4-6 business days from receipt of specimen.

Specimen Type Test Code CPT Code NY Approved Volume Assay Range Special Instructions
whole blood 30876 0118U Yes 10 mL Streck (or) 6 mL HemaSure-OMIC 0.5% – 60%
  • Collect 10 mL whole blood in a Streck cell-free DNA BCT. Streck tubes must be completely full to maintain proper ratio of blood to anticoagulant.
  • For best results when using a Streck cell-free DNA BCT, a 21G or 22G needle is advised. Slower fill times may be observed when using a smaller gauge needle.
    Regarding order of draw: Streck cell-Free DNA BCT can be drawn after EDTA tubes (purple top) and before the Glycolytic inhibitor tubes (grey top). If a Streck tube immediately follows a heparin tube, collect an EDTA tube first as a waste tube prior to collection in Cell-Free DNA BCT. When using a winged (butterfly) collection set for venipuncture and the Cell-Free DNA BCT is the first tube drawn, a non-additive or EDTA discard tube should be partially drawn first in order to eliminate air or ‘dead space’ from tubing.
  • After venipuncture, it is critical to mix tubes thoroughly by inverting the tube 8-10 times end-over-end immediately after collection.
  • Ship the Streck tube via ambient shipping. Samples must be received and processed no more than 7 days after collection.


Establishment of Reference Range

To establish a clinical cutoff for for Viracor’s TRAC® Kidney dd-cfDNA assay, a total of 77 plasma samples collected from kidney transplant recipients were tested by the analytically validated method. The patient samples tested were obtained from a biorepository source. Of the 77 samples tested, 58 were characterized by the specimen provider to have been collected during a period free of acute rejection (AR), while 19 samples were collected during a period of biopsy-proven AR (humoral and/or cellular) or BK virus associated nephropathy. Receiver operator characteristic (ROC) curve analysis was performed on the results, and demonstrated an area under the curve value of 0.853. Using the ROC results, a cutoff was selected to optimally balance performance parameters. For a cutoff value of 0.69%, the assay sensitivity, specificity, positive predictive value and negative predictive value were 57.9%, 84.5%, 55%, and 86%, respectively.”

Shipping

Ship Monday through Friday. Friday shipments must be labeled for Saturday delivery. All specimens must be labeled with patient’s name, collection date and time. A Eurofins Viracor test requisition form must accompany each specimen. Ship specimens FedEx Priority Overnight® to: Eurofins Viracor, 18000 W 99th St. Ste, #10ive, Lenexa, KS 66219.

Causes for Rejection

Whole blood frozen, specimens beyond their acceptable length of time from collection as listed in the specimen handling, or specimen types or containers other than those listed.

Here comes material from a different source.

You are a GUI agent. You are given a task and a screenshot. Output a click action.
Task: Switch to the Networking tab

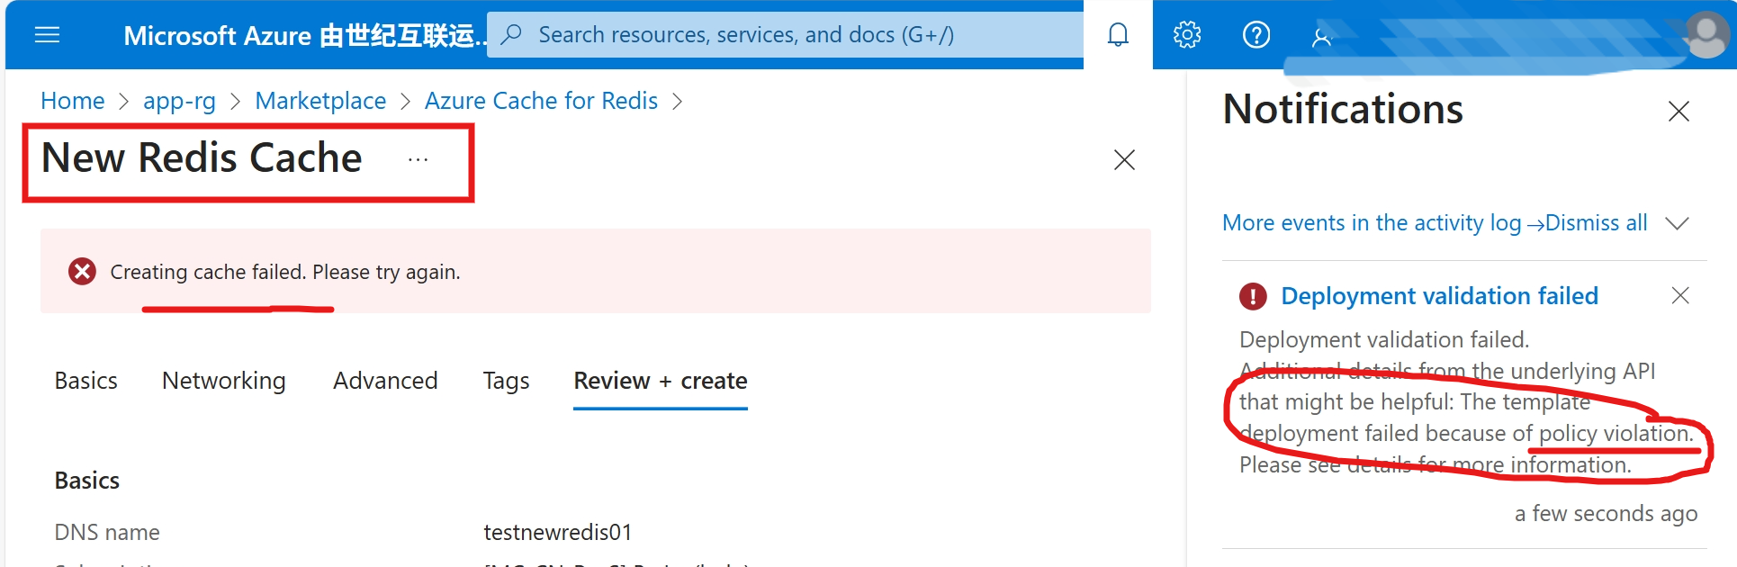tap(224, 381)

Specimens are approved for testing in New York only when indicated in the Specimen Information field above.

The CPT codes provided are based on Transplant Genomics, Inc interpretation of the American Medical Association’s Current Procedural Terminology (CPT) codes and are provided for general informational purposes only. CPT coding is the sole responsibility of the billing party. Questions regarding coding should be addressed to your local Medicare carrier. Transplant Genomics, Inc. assumes no responsibility for billing errors due to reliance on the CPT codes illustrated in this material.

References

Bromberg JS, Brennan DC, et. al. Biological Variation of Donor-Derived Cell-Free DNA in Renal Transplant Recipients: Clinical Implications. Journal of Applied Laboratory Medicine (2017, September); 2:02, 1-13.

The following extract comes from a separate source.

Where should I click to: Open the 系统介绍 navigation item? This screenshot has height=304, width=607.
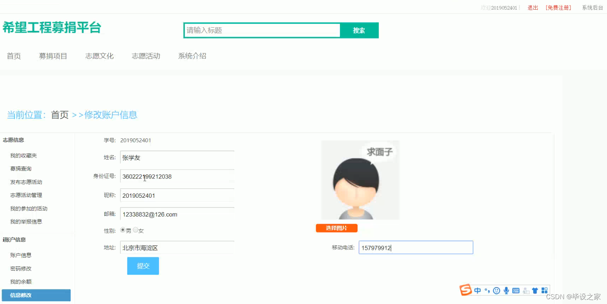pyautogui.click(x=192, y=56)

Gielis EM, Ledeganck KJ, De Winter BY, et. al. Cell-Free DNA: An Upcoming Biomarker in Transplantation. American Journal of Transplantation (2015); 15: 2541-2551.

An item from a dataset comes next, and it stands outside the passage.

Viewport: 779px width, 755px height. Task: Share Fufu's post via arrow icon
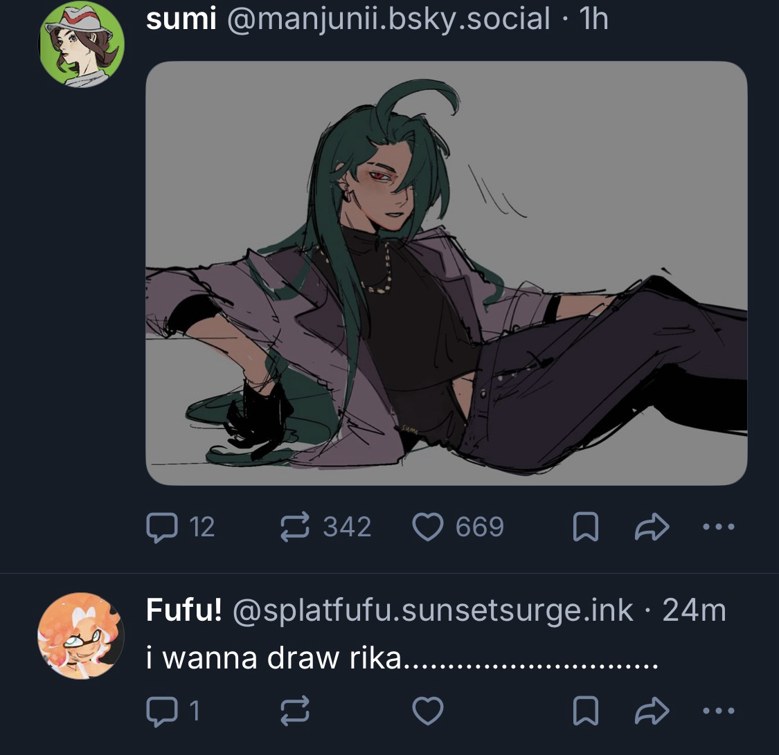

De Vlaminick I, Martin L, Kertesz M, et. al. Noninvasive monitoring of infection and rejection after lung transplantation. Proceedings of the National Academy of Sciences (2015, October 27); 112:43, 13336-13341.

Grskovic M, Hiller DJ, Eubank LA, et. al. Validation of a Clinical-Grade Assay to Measure Donor-Derived Cell-Free DNA in Solid Organ Transplant Recipients. The Journal of Molecular Diagnosics (2016, November); 18:6, 890-902.